*** SELECTED EXTRACT

Covalent network (covalent lattice) substances. Every atom in the solid is bonded covalently to its neighbours in a 3D giant lattice. There are no discrete molecules. Examples: diamond, silicon dioxide (quartz), silicon carbide. Properties:
- Very high melting/boiling points (covalent bonds must break to melt).
- Extremely hard.
- Do not conduct electricity in pure diamond/quartz (no delocalised electrons).
- Insoluble in everything.
Covalent layered substances. Atoms within a layer are covalently bonded, but layers themselves are held together by weak dispersion forces. The standout example is graphite.

******
*** INFORMATION SUPPLIED

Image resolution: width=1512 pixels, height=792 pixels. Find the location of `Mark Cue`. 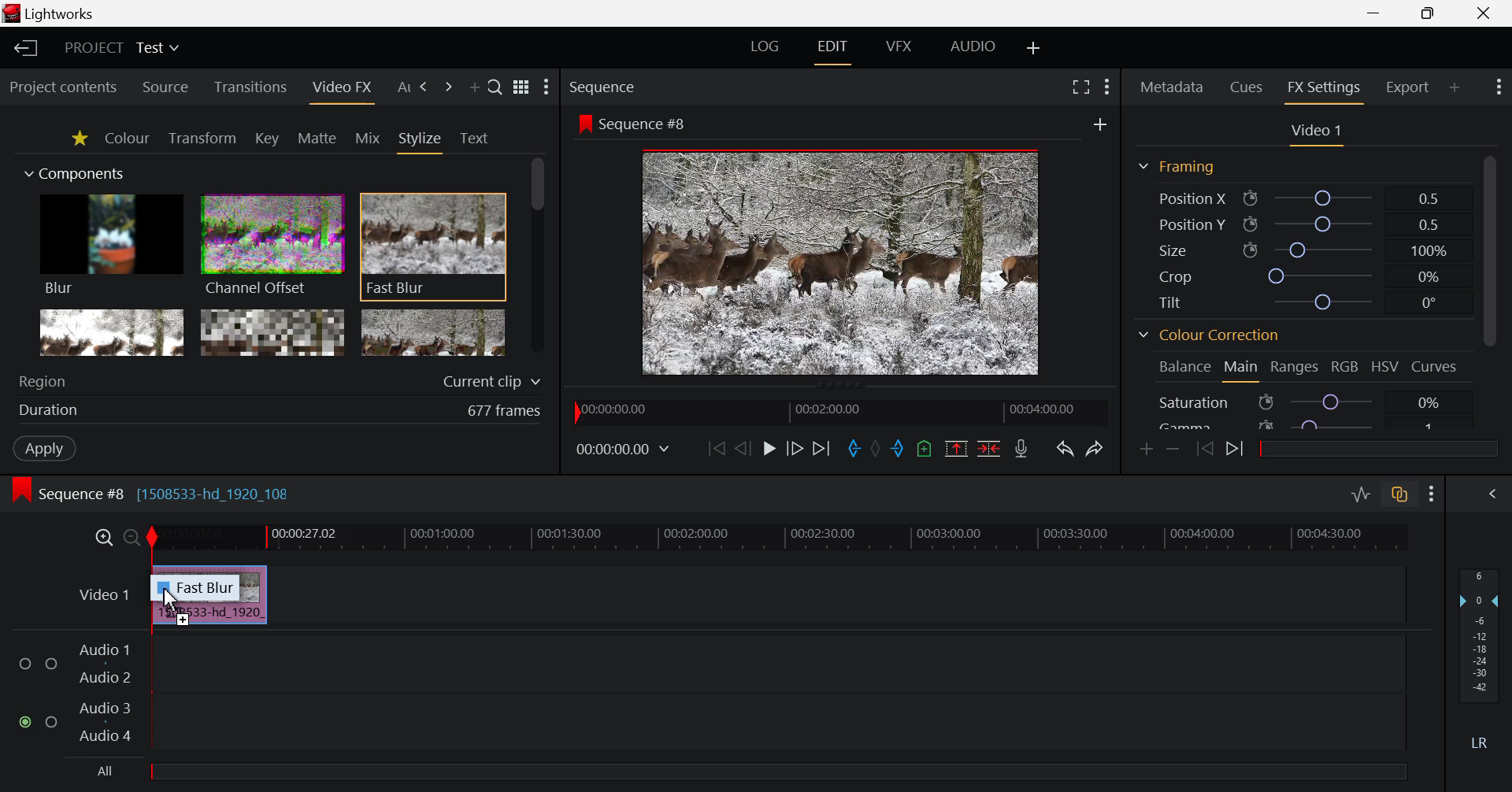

******

### PROBLEMS TO SOLVE
**a.** Name every substance that the passage on covalent substances gives as an example.
**b.** Repeat the passage on covalent substances word for word, from "Covalent network (covalent" to "break to melt).".

### TASK-BY-TASK OUTPUTS
**a.** Diamond, silicon dioxide (quartz), silicon carbide, graphite

**b.**
Covalent network (covalent lattice) substances. Every atom in the solid is bonded covalently to its neighbours in a 3D giant lattice. There are no discrete molecules. Examples: diamond, silicon dioxide (quartz), silicon carbide. Properties:
- Very high melting/boiling points (covalent bonds must break to melt).